Waning US power must shape Australia’s defence strategy

Almost a year ago, Paul Dibb and Richard Brabin-Smith wrote an important ASPI paper in which they acknowledged, for the first time, that China’s growing power and ambition constitutes a major shift in Australia’s strategic circumstances, and requires us to rethink key elements of our defence policy.

Now Dibb has returned to the issue, in a recent talk in which he takes that analysis a big step further by acknowledging, again for the first time, that China’s rise is only half the story.

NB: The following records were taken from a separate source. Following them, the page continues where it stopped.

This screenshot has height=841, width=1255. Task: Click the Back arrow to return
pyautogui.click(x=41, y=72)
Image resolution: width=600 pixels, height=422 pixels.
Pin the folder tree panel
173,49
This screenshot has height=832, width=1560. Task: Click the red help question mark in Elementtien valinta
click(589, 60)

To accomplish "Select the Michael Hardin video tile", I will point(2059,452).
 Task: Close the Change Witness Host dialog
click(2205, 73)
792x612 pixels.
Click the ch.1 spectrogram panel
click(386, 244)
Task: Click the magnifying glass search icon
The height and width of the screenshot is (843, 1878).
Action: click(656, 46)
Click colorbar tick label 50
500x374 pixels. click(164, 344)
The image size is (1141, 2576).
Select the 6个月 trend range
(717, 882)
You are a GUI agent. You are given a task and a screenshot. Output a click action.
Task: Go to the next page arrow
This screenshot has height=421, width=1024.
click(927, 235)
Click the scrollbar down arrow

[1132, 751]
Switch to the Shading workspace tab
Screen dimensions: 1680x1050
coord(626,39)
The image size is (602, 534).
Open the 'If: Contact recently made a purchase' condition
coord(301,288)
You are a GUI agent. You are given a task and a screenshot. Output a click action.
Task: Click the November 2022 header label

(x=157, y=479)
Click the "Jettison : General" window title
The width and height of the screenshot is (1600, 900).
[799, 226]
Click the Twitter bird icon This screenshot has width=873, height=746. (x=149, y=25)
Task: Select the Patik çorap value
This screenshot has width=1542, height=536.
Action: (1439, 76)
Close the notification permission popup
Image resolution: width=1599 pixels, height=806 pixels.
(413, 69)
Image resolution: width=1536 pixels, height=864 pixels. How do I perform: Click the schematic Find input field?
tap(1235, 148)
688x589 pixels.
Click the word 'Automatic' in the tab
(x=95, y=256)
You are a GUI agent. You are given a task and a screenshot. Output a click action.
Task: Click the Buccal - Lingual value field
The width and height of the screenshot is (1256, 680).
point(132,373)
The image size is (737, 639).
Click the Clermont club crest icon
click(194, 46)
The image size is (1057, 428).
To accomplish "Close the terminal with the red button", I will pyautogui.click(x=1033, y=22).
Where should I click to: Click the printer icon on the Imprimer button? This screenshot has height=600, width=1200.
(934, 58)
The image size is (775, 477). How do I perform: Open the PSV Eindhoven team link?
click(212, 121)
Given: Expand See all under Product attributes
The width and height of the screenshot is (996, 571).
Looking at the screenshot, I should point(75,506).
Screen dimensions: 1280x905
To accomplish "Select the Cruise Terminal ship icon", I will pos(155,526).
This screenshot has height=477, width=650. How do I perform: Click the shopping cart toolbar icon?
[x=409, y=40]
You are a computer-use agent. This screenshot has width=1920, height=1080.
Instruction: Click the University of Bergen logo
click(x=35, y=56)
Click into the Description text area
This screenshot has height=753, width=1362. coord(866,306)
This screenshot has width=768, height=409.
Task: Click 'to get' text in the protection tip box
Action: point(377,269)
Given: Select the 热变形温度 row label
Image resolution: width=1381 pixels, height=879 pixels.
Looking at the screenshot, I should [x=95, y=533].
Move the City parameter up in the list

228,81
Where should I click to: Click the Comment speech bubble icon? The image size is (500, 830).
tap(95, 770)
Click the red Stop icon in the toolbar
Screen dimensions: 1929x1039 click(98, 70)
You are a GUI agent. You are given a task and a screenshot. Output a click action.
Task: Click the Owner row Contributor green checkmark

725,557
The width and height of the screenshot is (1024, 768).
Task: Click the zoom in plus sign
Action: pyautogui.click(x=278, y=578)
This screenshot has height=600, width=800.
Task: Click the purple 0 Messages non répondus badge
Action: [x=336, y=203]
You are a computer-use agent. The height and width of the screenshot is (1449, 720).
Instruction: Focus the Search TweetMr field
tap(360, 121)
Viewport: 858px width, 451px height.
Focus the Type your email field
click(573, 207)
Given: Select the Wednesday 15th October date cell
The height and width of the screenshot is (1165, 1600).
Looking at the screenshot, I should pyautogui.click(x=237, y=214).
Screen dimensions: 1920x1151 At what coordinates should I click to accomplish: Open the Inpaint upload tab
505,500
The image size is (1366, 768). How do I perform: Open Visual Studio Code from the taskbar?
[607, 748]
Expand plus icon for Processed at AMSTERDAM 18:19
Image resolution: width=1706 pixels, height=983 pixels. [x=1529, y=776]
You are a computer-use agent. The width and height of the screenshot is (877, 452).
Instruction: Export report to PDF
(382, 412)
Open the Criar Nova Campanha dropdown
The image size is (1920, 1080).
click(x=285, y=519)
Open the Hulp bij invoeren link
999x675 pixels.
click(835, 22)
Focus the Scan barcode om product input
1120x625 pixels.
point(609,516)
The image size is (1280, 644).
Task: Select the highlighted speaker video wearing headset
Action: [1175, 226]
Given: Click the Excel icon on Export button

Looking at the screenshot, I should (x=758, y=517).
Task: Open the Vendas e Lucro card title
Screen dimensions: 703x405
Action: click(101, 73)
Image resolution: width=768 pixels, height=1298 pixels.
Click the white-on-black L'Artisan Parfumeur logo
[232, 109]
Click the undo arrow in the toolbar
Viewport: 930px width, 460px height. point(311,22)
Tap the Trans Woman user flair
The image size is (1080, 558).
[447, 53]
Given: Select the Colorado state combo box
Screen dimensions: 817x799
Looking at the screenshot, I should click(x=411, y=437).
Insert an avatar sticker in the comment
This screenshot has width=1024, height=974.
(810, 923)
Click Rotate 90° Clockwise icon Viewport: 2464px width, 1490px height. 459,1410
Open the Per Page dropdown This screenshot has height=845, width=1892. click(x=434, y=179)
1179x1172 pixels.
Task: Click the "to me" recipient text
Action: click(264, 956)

The other half is about America. Dibb and Brabin-Smith’s paper last year barely mentioned America, but Dibb’s latest speech places the growing uncertainties about US intentions and resolve at the heart of the analysis. Dibb recognises that America is no longer the ally we’ve hoped and expected it to be, and that our defence policy needs to take account of this too.

It is a critical point. As I wrote in response to the paper last year, China’s rise would not require us to change our defence policy much, as long as we were sure that America was willing and able to respond to China effectively. It’s our doubts about that which really require us to think again about what we can and should do to look after ourselves.

That is especially important because over the past 25 years Australia has quietly abandoned the commitment to self-reliance which was the central pillar of our defence policy in the 1970s and 1980s. One can understand why. On the one hand, Australia’s relative strategic weight in Asia has fallen fast over the last few decades, and our technological edge in air and sea capabilities has eroded. Self-reliance has therefore become harder and harder.

On the other hand, America appeared, at least for a time, unchallengeable, powerful and unshakable in its resolve to preserve the US-led order and uphold its alliances. Self-reliance looked less and less necessary, so we slid back into depending on America for our defence. Arguably that dependence is even deeper now than it was at the height of the old ‘forward defence’ era of the 1950s and 1960s.

That makes our current predicament all the more challenging. To really understand today’s defence and strategic challenges, we have to jettison a lot of the assumptions and axioms which have framed our defence policy debates for a generation now, and this is where I think Dibb’s analysis still falls a little short. At many points it still presupposes that America will be there for us, despite the clear acknowledgment elsewhere that we can no longer take this for granted.

The tension is perhaps clearest where Dibb says that he ‘is not one of those who believe that America is about to pull out of Asia’, because that seems to be precisely the risk that he is addressing. So what’s going on here? Perhaps Dibb means that he doesn’t think America will suddenly decide that it no longer wants to be the leading power in Asia. In that case, he’d be quiet right: Americans like being the region’s leading power, and they would not step back from that lightly.

But as China’s power grows—and Dibb does now seem to accept the reality that China’s power has grown and the probability that it will keep growing—the cost to America of resisting China’s ambitions grows too. Whereas once it seemed that America could remain the dominant power in Asia without breaking into a sweat, today it’s clear that resisting China is going to be both expensive and dangerous.

So now the question is whether the US wants to remain the leading regional power enough to pay the costs and accept the risks involved in confronting and containing China. I have argued that the answer is quite likely to be ‘no’, and the case made in Dibb’s speech plainly suggests that he now agrees with that.

If this is right, then the implications for Australia’s strategic and defence policy are even bigger than Dibb portrays. For example, he says that it’s vital that we continue to have access to highly advanced US military equipment. But we cannot afford to overlook the possibility that we will lose some of that access if America’s strategic engagement in Asia falters, so we need to consider how we can cope with that if it happens.

More broadly, we have to recognise and accept the challenge of negotiating our place in the new Asia without US support. Dibb says that the ANZUS alliance provides ‘the best and most realistic chance’ to shape the long-term regional order. But we cannot assume that our ANZUS partner will be there to help us. Indeed, it’s hard to see that America is doing anything constructive to shape Asia’s regional order to help us define our place in it, and, for reasons that Dibb explains, no reason to expect that will happen anytime soon.

Finally, we cannot assume that even if America stays engaged in Asia, it will do so in a way that serves Australia’s interests. Dibb observes quite rightly that we have to think about how we’d respond if Washington asked us to join a war with China over an issue like Taiwan. The question is hardly hypothetical: Vice President Mike Pence’s speech on 4 October about China shows how sharply the relationship has deteriorated in the past few months.

It’s far from clear that America has any idea of how it can remain as a key power in Asia on terms which avoid escalating rivalry with China, and nor is it clear that Washington has any plan for how to prevail in such rivalry—and that’s a problem for us. Australia would be unwise to follow the US into a confrontation with China which Washington had no idea how to win. But the more we depend on America, the harder it would be to say no if that call came.

So Dibb is right. We do need a radical rethink of our defence policy, but it needs to be even more radical than he suggests. I have a book coming out next year which will explore in some detail what that might look like.